Such a bill being filed by a stockholder to prevent a trust company from voluntarily making returns for the imposition and payment of a tax claimed to be unconstitutional, and on the further ground of threatened multiplicity of suits and irreparable injury, and the objection of adequate remedy at law not having been raised below or in this court, and the question of jurisdiction having been waived by the United States, so far as it was within its power to do so, and the relief sought being to prevent the voluntary action of the trust company and not in respect to the assessment and collection of the tax, the court will proceed to judgment on the merits.

The doctrine of stare decisis is a salutary one, and is to be adhered to on proper occasions, in respect of decisions directly upon points in issue; but this court should not extend any decision upon a constitutional question, if it is convinced that error in principle might supervene. In the cases referred to in the opinion of the court in this case, beginning with Hylton v. United States, 3 Dall. 171, (February Term, 1796,) and ending with Springer v. United States, 102 U. S. 586, (October Term, 1880,) taxes on land are conceded to be direct taxes, and in none of them is it determined that a tax on rent or income derived from land is not a tax on land.

A tax on the rents or income of real estate is a direct tax, within the meaning of that term as used in the Constitution of the United States.
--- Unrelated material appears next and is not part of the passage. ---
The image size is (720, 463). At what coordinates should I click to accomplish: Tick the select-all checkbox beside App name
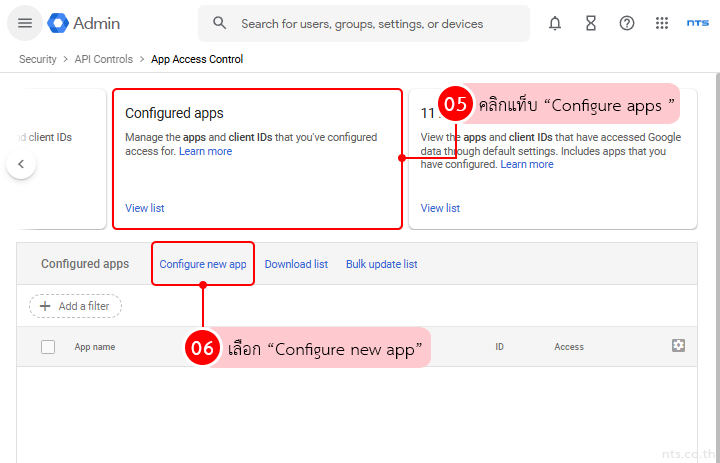48,347
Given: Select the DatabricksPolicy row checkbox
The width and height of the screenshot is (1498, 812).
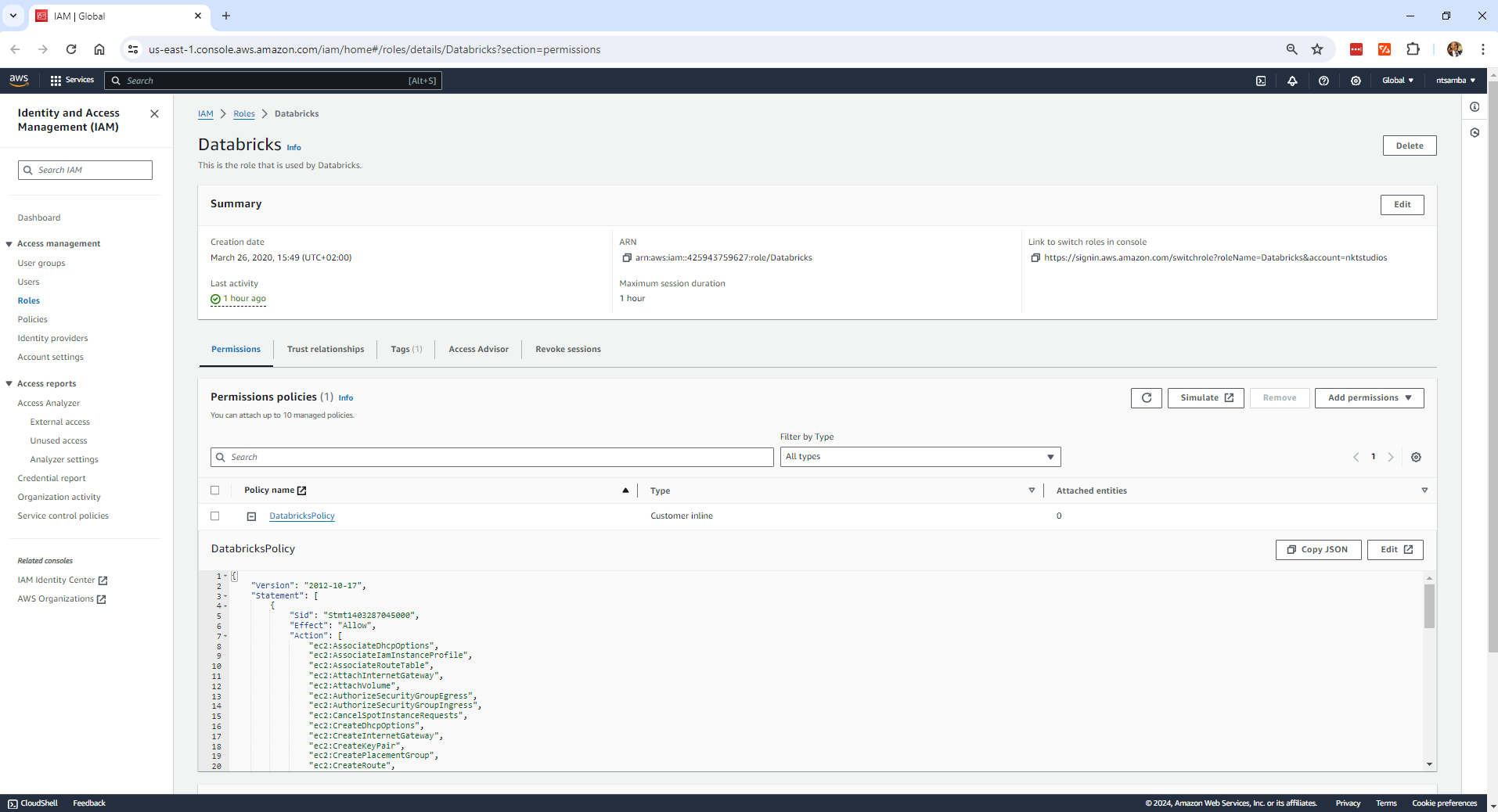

A tax upon income derived from the interest of bonds issued by a municipal corporation is a tax upon the power of the State and its instrumentalities to borrow money, and is consequently repugnant to the Constitution of the United States.

So much of the act" to reduce taxation, to provide revenue for the government, and for other purposes," 28 Stat. 509, c. 349, as provides for levying taxes upon rents or income derived from real estate, or from the interest on municipal bonds, is repugnant to the Constitution of the United States and is invalid.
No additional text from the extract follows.